> [Dataset]:

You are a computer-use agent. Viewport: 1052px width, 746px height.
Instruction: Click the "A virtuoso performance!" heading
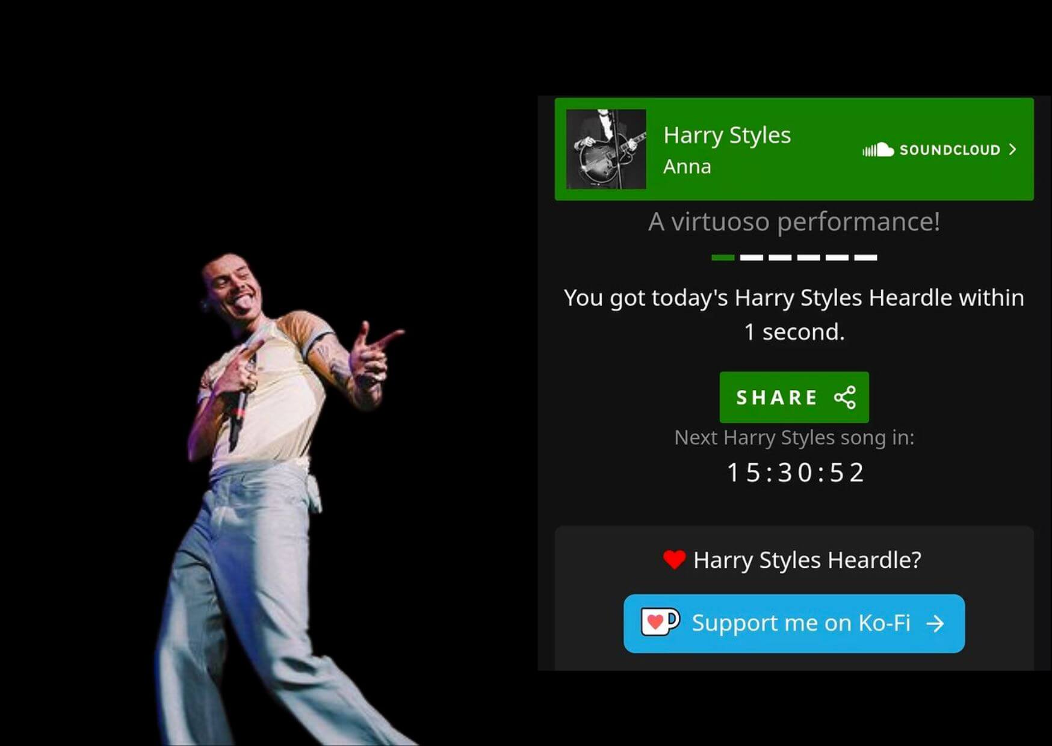pyautogui.click(x=794, y=222)
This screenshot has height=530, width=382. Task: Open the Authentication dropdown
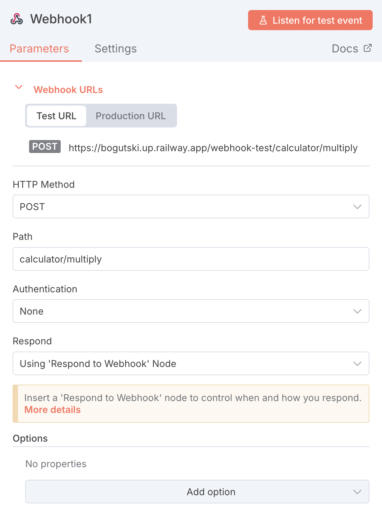[x=191, y=311]
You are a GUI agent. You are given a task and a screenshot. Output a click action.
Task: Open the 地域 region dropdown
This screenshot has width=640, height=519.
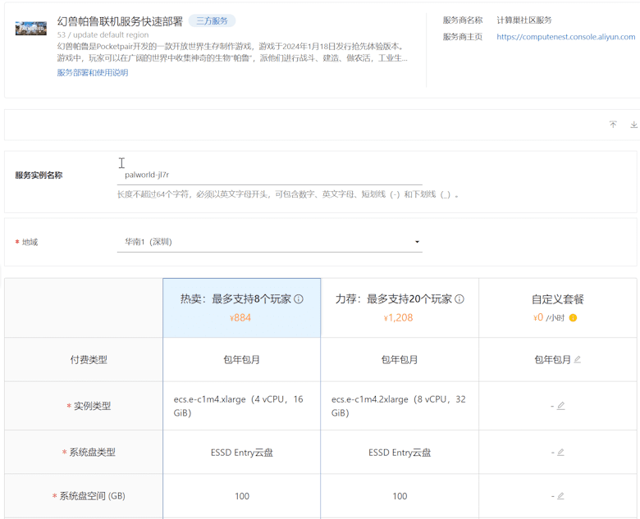269,242
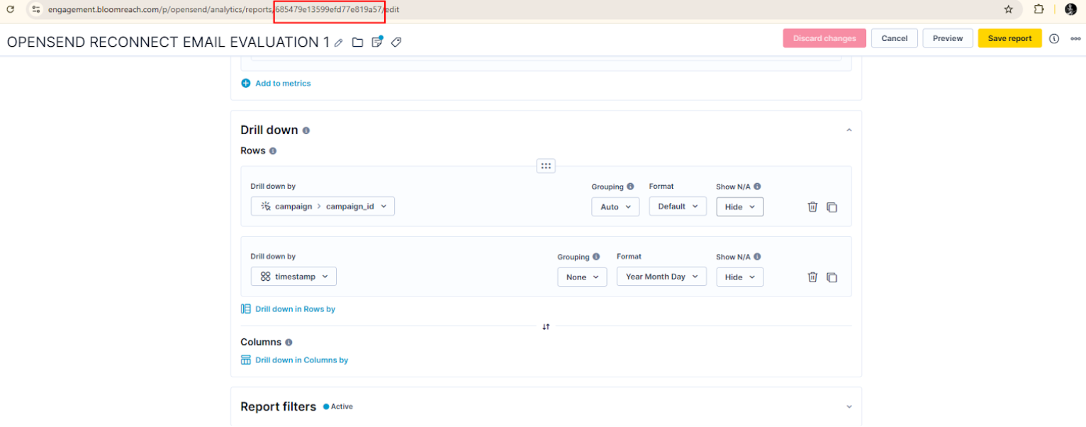
Task: Open the timestamp drill down selector
Action: 293,277
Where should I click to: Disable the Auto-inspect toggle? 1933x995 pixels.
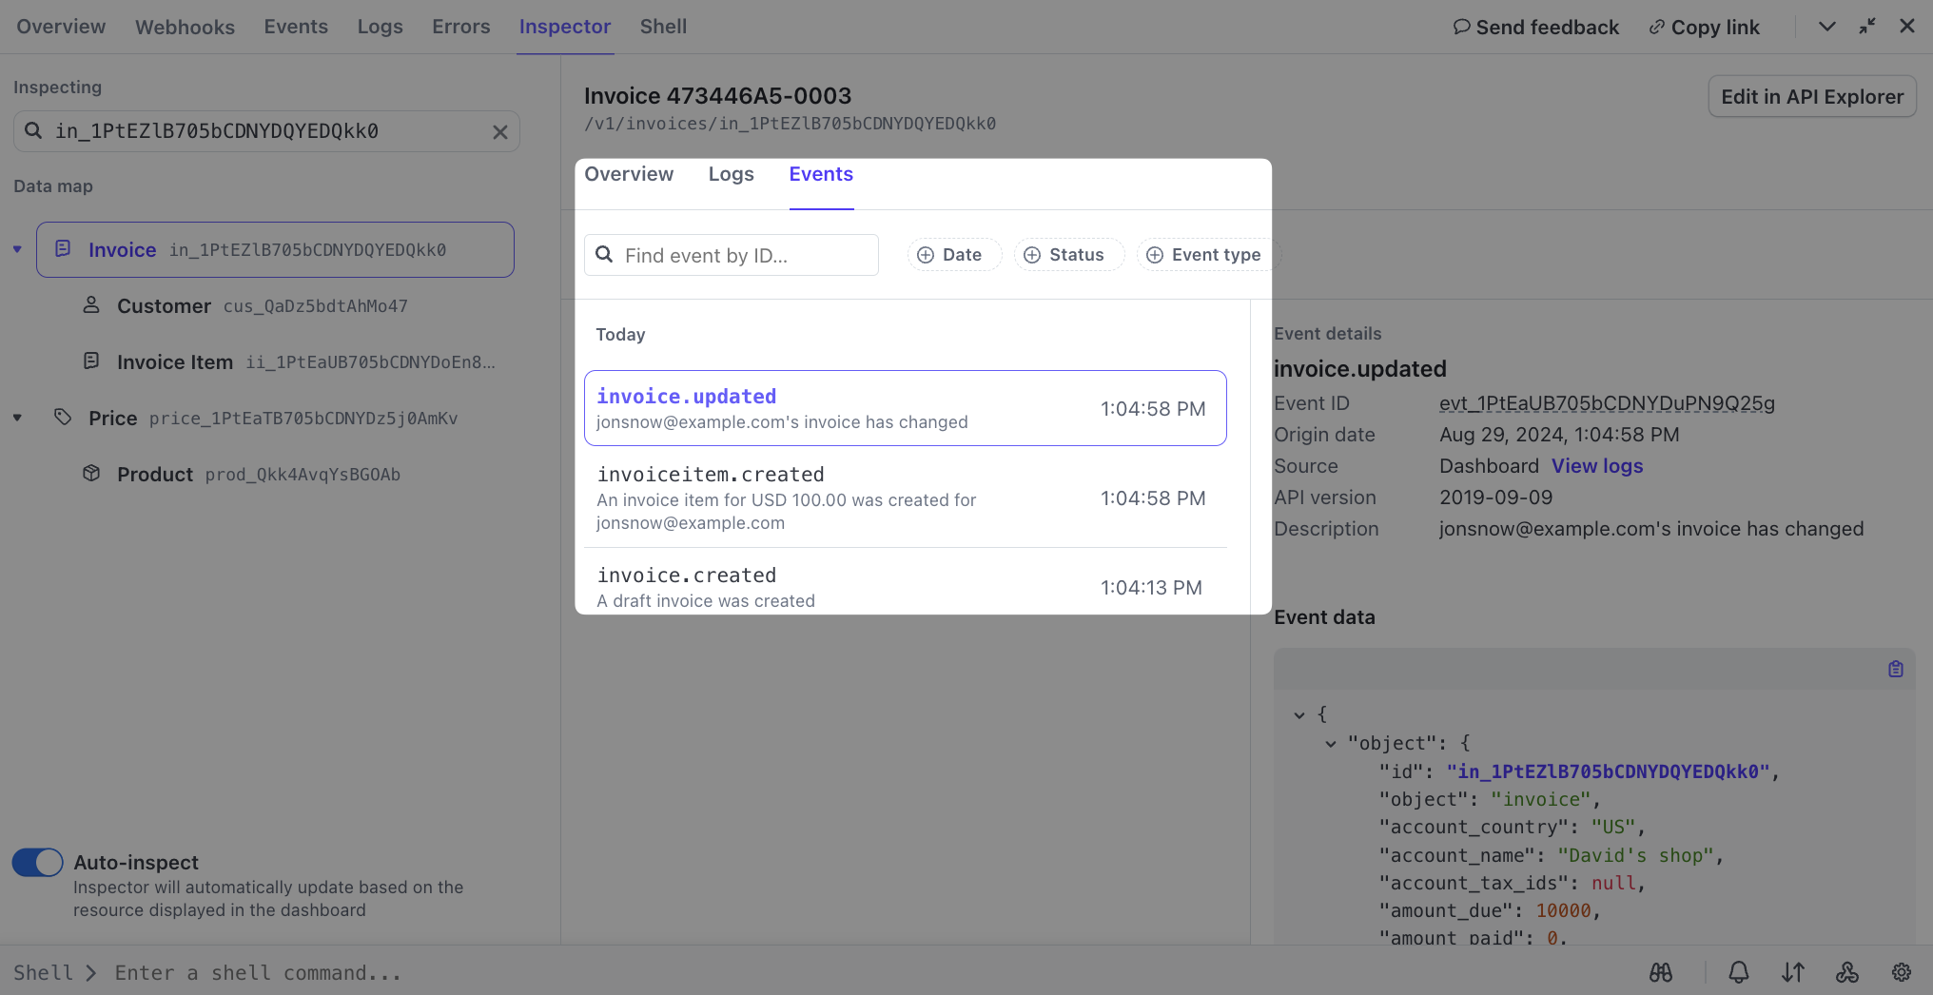(x=38, y=863)
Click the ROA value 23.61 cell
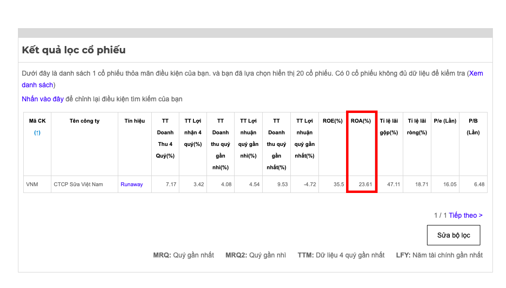Image resolution: width=506 pixels, height=288 pixels. [x=365, y=184]
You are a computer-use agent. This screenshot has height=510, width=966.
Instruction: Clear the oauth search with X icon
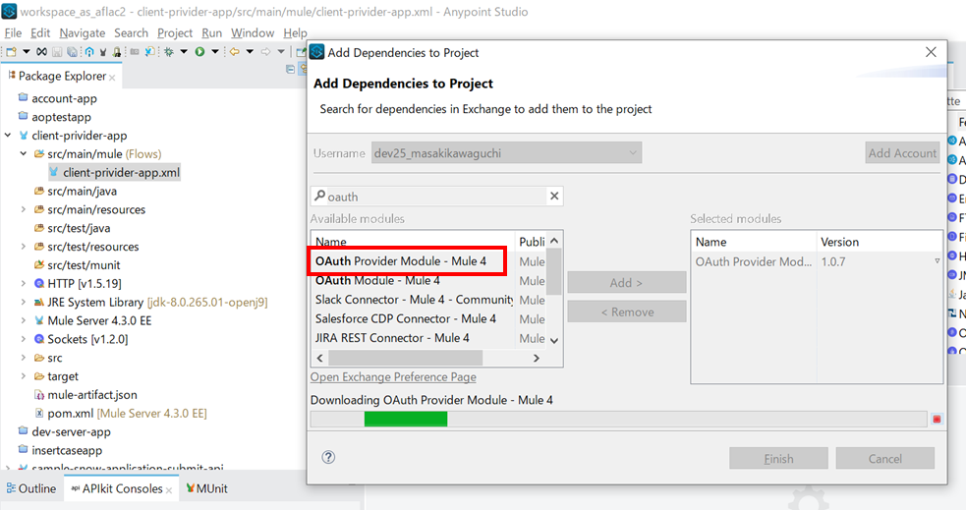(x=554, y=197)
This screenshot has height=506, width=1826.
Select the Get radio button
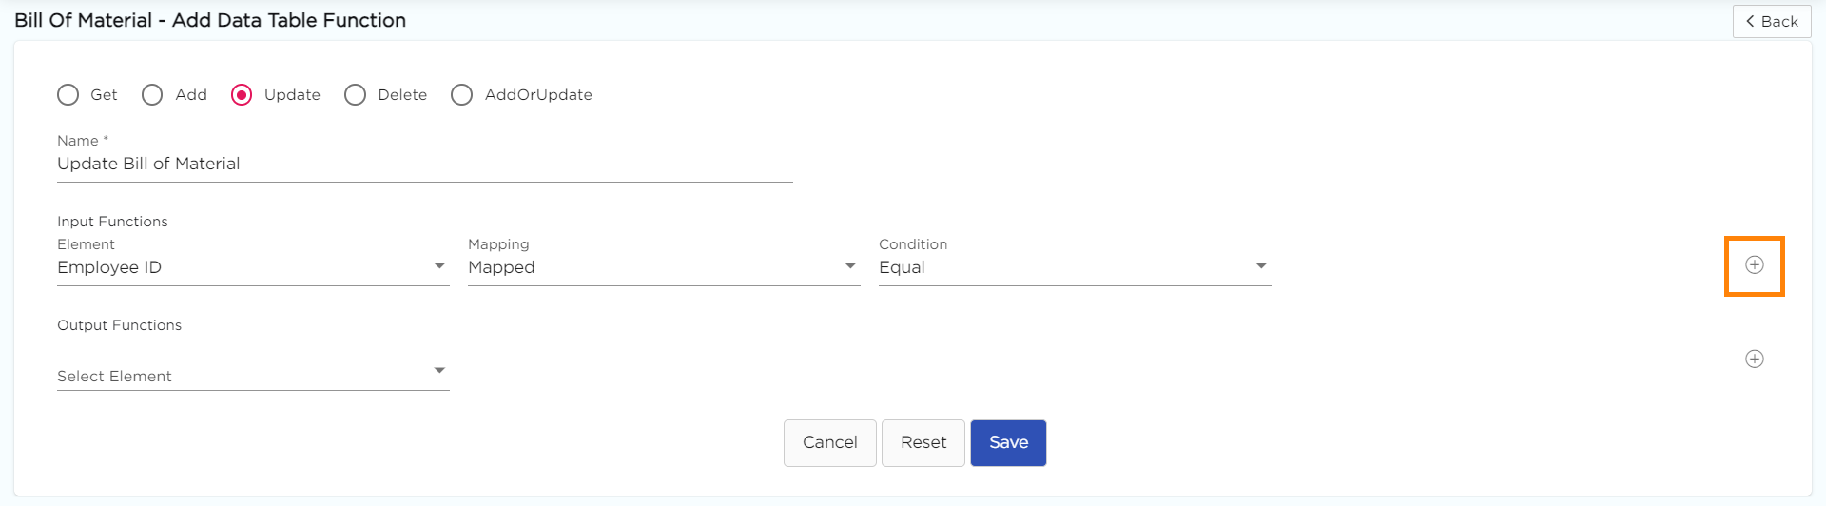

> [Problem details]:
Each line above that contains the word "agent" should be returned.

> [Written answer]:
You are a computer-use agent. Viewport: 1052px width, 746px height.
You are a GUI agent. You are given a task and a screenshot. Output a click action.
You are a computer-use agent. This screenshot has height=510, width=966.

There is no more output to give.